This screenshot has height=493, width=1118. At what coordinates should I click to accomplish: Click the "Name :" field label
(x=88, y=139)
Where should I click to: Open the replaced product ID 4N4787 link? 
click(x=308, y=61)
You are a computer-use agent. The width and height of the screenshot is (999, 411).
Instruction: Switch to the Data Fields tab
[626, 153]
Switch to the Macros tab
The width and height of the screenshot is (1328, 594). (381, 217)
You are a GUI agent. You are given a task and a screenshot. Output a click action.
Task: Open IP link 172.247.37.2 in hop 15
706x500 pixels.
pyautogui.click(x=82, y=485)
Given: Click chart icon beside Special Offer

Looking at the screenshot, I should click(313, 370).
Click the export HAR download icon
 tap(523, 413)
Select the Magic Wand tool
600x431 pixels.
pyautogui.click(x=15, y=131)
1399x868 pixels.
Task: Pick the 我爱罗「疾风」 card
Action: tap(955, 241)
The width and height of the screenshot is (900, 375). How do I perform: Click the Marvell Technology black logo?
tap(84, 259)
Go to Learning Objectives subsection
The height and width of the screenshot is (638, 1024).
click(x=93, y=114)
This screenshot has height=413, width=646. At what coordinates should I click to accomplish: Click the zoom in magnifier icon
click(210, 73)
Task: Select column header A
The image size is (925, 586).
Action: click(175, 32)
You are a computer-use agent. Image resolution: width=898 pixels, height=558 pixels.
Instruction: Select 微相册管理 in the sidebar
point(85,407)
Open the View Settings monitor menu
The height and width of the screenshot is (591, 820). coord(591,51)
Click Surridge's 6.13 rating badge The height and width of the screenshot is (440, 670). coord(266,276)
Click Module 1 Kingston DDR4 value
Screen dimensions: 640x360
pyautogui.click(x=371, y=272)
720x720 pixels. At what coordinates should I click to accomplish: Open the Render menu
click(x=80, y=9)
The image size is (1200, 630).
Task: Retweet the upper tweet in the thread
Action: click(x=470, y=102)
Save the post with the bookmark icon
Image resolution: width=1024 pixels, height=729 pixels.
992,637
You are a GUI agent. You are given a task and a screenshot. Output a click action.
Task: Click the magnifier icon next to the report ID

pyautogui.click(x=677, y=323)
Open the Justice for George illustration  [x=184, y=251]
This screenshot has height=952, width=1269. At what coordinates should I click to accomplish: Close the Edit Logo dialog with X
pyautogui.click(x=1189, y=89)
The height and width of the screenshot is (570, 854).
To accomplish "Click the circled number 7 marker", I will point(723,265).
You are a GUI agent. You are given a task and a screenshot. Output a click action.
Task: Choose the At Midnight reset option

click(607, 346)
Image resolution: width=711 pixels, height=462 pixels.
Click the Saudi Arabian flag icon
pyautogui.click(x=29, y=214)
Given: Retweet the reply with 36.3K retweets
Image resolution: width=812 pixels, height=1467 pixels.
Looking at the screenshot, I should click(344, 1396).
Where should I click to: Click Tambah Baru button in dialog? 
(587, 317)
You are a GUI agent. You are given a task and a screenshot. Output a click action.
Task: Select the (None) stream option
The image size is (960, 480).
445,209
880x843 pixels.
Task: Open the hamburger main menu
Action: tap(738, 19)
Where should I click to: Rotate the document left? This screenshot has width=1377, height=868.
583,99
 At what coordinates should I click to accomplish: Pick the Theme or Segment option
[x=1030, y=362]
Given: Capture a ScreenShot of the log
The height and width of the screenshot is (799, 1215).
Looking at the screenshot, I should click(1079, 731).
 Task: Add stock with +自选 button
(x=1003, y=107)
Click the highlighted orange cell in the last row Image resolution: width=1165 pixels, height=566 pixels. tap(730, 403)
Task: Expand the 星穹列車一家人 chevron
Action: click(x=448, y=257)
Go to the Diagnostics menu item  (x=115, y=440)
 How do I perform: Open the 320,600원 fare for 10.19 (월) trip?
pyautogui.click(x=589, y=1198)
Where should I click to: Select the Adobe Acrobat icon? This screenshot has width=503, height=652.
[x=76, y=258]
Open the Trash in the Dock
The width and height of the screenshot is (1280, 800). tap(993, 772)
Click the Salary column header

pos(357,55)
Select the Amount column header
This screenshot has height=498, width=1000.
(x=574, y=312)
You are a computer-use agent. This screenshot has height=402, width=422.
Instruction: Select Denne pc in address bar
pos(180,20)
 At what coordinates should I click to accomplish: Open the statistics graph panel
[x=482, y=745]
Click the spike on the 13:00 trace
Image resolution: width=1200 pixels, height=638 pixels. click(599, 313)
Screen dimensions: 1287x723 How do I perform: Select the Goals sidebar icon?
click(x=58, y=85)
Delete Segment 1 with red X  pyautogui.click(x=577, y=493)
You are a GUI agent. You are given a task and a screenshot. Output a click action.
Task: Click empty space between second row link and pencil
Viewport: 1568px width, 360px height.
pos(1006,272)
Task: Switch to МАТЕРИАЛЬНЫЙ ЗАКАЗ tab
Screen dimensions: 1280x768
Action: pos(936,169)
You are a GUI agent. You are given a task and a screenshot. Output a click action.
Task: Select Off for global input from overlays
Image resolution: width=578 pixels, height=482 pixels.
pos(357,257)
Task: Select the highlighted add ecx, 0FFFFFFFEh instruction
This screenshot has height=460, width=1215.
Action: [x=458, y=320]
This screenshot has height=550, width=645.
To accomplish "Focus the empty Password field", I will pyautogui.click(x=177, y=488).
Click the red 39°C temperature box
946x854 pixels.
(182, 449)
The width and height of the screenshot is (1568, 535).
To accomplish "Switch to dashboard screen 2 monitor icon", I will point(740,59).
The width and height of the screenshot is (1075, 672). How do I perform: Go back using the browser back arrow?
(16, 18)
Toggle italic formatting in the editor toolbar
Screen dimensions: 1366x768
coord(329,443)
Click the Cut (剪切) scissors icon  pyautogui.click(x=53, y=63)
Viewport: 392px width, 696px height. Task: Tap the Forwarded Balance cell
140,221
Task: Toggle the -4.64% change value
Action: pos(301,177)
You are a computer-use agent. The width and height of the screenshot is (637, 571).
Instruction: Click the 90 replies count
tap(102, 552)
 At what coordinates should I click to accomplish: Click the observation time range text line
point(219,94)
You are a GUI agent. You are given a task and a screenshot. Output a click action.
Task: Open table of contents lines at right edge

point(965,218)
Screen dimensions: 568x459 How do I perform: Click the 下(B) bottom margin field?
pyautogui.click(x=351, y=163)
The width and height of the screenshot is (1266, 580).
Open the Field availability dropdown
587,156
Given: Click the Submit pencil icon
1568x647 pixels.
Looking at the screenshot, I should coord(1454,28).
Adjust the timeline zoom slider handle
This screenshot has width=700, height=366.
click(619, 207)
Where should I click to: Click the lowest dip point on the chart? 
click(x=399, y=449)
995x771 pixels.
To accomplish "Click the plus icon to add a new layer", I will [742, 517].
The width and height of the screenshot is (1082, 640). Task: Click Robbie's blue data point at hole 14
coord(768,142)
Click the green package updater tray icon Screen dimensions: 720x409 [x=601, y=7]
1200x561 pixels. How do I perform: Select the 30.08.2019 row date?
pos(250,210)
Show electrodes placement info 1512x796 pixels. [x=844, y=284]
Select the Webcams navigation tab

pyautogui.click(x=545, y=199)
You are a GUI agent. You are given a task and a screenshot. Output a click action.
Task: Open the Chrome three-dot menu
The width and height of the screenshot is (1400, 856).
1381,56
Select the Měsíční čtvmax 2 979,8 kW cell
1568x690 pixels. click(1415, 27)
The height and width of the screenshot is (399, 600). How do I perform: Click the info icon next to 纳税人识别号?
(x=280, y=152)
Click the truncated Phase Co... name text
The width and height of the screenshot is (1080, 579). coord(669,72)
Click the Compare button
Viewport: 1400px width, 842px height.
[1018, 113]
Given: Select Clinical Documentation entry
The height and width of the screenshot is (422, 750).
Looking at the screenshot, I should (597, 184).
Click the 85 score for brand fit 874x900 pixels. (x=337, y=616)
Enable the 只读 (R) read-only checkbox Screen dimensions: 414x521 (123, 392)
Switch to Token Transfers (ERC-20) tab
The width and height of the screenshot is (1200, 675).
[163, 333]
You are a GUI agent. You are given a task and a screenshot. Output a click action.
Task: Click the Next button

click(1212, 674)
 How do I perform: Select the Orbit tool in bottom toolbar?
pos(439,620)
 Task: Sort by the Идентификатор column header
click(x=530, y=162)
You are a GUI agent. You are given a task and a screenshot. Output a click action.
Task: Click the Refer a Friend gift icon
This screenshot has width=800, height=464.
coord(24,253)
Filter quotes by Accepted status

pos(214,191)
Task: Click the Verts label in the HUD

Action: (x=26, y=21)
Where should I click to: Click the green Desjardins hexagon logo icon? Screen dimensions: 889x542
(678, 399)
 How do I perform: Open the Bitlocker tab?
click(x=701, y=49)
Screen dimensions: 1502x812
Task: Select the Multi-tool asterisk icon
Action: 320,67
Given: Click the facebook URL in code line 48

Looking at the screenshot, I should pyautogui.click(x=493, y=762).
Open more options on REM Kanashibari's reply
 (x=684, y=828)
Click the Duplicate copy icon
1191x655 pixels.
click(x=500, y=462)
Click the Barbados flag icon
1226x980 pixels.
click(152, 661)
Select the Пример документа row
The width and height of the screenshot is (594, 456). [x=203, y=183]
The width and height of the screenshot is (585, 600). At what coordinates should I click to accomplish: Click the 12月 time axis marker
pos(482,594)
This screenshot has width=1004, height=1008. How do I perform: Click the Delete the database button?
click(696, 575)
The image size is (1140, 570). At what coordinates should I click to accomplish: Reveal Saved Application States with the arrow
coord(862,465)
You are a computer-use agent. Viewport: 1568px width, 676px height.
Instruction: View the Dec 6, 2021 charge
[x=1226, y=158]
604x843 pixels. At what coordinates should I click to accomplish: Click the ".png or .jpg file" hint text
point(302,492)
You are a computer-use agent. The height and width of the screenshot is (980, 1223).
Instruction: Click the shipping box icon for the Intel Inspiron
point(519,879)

_ _ _ _ _

▸ **TASK ITEM**
Only the lines holding the string "pencil" are needed; copy each of them from the material above.

▸ **EXPECTED ANSWER**
Task: Click empty space between second row link and pencil
Given: Click the Submit pencil icon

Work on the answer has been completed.